DraftKings and Flutter Entertainment are on track to surpass fourth-quarter earnings projections, fueled by unexpectedly robust betting margins from National Football League (NFL) games towards the end of the quarter, as reported by Macquarie analysts.

Macquarie analyst Chad Beynon highlighted that the NFL “hold” – the proportion of bets that sportsbooks retain as revenue – experienced a remarkable resurgence in November and December, a trend that current consensus forecasts have not fully accounted for.

According to company guidance, the expected hold rates for the fourth quarter were approximately 11% for Flutter and 8.5% for DraftKings. However, actual performance in the last two months of the quarter suggests higher figures, with Flutter realizing around a 14% hold and DraftKings achieving roughly 10%. This adjustment lifts the estimated hold for the entire quarter to about 12% and 9%, respectively, as stated by Beynon.

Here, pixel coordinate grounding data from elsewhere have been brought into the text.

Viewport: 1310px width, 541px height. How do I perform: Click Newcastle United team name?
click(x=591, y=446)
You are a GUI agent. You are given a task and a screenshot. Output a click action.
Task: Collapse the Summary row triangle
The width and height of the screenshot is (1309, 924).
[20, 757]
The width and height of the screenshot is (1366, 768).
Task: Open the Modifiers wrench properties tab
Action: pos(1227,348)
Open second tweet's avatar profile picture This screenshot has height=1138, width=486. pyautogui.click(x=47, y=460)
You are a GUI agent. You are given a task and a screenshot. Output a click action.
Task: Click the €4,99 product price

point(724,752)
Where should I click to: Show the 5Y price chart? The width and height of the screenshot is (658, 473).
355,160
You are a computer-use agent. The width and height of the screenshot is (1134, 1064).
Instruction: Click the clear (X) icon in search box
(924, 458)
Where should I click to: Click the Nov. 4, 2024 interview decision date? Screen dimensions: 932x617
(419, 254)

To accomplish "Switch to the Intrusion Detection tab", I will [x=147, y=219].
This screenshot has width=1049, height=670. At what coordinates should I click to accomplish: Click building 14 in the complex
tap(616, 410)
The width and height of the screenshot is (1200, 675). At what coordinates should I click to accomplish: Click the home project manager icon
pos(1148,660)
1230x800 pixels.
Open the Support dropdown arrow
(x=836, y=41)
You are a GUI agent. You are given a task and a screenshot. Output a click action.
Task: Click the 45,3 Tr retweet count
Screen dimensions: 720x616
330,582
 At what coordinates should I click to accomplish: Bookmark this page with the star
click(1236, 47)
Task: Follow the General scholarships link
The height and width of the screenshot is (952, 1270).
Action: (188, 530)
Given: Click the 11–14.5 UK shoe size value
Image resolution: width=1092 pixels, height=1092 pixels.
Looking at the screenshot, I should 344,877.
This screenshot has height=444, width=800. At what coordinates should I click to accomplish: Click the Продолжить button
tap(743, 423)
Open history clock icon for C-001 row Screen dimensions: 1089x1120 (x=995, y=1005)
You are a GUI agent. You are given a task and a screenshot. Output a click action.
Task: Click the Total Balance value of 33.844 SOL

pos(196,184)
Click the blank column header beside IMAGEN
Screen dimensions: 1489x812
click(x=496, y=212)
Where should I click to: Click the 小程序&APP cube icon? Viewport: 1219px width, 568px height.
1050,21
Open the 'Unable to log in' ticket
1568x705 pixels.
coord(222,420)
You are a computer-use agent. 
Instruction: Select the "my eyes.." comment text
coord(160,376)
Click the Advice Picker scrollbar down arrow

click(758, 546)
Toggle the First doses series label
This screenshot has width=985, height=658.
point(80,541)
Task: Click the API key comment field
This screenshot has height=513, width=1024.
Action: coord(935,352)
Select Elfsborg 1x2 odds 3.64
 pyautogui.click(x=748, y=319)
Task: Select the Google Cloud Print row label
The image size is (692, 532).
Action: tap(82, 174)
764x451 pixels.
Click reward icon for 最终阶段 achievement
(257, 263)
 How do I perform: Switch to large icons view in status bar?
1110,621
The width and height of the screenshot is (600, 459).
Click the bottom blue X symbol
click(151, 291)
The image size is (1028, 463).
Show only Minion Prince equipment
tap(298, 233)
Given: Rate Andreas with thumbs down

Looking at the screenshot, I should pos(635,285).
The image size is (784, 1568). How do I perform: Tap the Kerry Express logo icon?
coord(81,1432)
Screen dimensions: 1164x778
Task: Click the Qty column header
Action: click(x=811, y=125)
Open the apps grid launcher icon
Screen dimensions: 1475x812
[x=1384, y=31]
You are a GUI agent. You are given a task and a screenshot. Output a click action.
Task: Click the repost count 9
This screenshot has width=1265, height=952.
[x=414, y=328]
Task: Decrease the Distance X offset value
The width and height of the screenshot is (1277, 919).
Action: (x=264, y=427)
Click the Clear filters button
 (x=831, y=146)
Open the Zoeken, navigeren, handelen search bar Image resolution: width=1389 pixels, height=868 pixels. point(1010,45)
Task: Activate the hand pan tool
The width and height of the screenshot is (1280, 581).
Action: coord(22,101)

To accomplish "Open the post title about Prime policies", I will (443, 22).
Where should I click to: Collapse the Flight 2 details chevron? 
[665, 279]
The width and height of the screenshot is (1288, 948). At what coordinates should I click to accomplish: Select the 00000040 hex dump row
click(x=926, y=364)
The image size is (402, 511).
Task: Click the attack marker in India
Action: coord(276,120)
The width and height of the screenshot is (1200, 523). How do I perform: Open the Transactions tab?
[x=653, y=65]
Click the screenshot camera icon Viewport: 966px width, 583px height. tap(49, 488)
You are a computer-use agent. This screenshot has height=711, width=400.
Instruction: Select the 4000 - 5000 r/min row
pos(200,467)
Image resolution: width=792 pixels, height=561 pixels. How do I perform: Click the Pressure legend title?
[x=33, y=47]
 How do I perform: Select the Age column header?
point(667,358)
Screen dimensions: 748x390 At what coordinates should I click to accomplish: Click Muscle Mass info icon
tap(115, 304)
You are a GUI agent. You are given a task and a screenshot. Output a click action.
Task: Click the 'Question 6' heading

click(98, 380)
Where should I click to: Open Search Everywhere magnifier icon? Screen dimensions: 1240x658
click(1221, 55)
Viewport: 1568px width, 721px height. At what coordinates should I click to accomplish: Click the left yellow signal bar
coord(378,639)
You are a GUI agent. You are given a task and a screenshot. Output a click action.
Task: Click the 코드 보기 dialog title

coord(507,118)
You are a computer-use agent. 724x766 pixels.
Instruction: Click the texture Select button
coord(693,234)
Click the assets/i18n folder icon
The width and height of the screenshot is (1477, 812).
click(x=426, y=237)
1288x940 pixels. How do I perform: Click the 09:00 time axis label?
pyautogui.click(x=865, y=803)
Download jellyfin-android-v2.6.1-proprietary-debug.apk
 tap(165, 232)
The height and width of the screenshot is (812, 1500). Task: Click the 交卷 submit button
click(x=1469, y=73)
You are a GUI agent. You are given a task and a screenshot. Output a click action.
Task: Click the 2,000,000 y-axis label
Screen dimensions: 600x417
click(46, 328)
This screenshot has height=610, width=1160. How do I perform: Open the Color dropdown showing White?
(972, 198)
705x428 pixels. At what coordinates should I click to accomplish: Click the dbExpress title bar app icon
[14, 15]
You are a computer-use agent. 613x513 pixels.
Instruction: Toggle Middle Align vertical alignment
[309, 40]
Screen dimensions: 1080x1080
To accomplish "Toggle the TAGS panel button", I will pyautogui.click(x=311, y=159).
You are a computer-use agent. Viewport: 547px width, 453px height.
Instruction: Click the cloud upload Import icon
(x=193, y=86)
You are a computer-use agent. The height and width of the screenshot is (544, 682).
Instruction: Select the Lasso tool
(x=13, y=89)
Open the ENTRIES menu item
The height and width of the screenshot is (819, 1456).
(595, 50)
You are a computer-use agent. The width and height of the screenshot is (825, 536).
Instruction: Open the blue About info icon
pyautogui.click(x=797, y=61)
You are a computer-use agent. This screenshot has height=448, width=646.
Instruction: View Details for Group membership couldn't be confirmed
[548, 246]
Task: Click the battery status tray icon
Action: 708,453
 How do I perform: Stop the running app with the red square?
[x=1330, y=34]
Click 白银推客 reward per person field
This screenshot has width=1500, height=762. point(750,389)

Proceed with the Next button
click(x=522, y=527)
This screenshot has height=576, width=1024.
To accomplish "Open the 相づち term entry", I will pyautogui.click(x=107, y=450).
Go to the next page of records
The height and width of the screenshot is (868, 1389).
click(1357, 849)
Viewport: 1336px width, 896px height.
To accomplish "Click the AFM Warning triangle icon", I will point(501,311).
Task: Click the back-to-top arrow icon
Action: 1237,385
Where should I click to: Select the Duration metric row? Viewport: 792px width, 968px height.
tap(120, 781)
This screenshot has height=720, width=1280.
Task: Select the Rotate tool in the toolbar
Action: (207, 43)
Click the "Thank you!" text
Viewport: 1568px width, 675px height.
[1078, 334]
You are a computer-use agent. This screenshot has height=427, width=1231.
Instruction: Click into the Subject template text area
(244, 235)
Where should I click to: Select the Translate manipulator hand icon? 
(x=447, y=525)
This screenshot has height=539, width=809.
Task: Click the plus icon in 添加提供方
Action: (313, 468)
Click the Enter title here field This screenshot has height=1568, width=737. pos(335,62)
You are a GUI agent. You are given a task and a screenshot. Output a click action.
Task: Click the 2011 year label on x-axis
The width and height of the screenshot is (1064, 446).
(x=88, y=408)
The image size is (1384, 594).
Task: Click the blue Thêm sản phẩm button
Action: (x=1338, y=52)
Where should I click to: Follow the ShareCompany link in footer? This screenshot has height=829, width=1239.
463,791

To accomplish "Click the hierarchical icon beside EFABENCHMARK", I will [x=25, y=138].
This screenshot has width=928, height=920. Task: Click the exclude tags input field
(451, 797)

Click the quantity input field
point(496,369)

“In the final two months of 4Q, FLUT/DKNG recorded hold rates of 14%/10%, leading to a 4Q hold of 12%/9%,” the analyst noted.

The improved margins could lead to significant earnings growth. Macquarie anticipates an increase of $100 million to $200 million in fourth-quarter earnings before interest, taxes, depreciation, and amortization (EBITDA) for Flutter, and $50 million to $100 million for DraftKings. Consequently, Flutter’s quarterly EBITDA could reach around $450 million, significantly higher than the $343 million consensus estimate, while DraftKings might generate approximately $273 million compared to consensus expectations of $237 million.

Both companies’ stock prices faced challenges earlier in 2025 following customer-friendly NFL outcomes that prompted operators to lower guidance, highlighting the critical nature of football betting margins for profitability and valuations. Macquarie observed that DraftKings shares were down nearly 40% from their August peaks at their fourth-quarter lows, even as NFL holds rebounded late in the season, resulting in only modest recoveries for online betting stocks.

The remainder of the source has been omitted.